• **EXERCISE**
Return, exactly and in full, the lines of the records below starting at the one with "Flowers (82, 226)" and ending at the one with "[Wedding Style and", and no other lines.

• **SUPPLIED DATA**
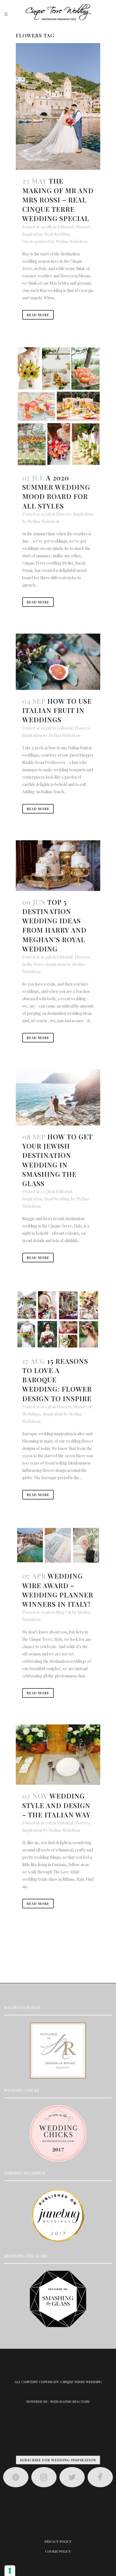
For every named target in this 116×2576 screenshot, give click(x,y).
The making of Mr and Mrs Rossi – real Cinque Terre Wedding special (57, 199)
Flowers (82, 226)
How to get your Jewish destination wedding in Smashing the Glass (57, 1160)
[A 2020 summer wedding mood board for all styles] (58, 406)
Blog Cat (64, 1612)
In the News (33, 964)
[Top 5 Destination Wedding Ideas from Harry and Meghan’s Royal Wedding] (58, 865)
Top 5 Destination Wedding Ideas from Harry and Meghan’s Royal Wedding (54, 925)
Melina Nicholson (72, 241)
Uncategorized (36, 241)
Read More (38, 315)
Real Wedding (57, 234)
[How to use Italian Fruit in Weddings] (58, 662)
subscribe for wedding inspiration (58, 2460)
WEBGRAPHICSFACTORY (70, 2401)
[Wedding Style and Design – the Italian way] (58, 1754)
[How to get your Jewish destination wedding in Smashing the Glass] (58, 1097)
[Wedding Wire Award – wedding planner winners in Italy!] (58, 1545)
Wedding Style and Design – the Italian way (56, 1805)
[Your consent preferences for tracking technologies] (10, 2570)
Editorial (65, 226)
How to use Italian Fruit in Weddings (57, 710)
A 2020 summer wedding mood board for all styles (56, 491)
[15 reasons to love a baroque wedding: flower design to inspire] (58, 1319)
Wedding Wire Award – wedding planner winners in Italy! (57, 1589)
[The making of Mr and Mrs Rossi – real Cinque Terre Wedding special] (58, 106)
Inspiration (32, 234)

• **SOLUTION**
Flowers (82, 226)
How to get your Jewish destination wedding in Smashing the Glass (57, 1160)
[A 2020 summer wedding mood board for all styles] (58, 406)
Blog Cat (64, 1612)
In the News (33, 964)
[Top 5 Destination Wedding Ideas from Harry and Meghan’s Royal Wedding] (58, 865)
Top 5 Destination Wedding Ideas from Harry and Meghan’s Royal Wedding (54, 925)
Melina Nicholson (72, 241)
Uncategorized (36, 241)
Read More (38, 315)
Real Wedding (57, 234)
[How to use Italian Fruit in Weddings] (58, 662)
subscribe for wedding inspiration (58, 2460)
WEBGRAPHICSFACTORY (70, 2401)
[Wedding Style and Design – the Italian way] (58, 1754)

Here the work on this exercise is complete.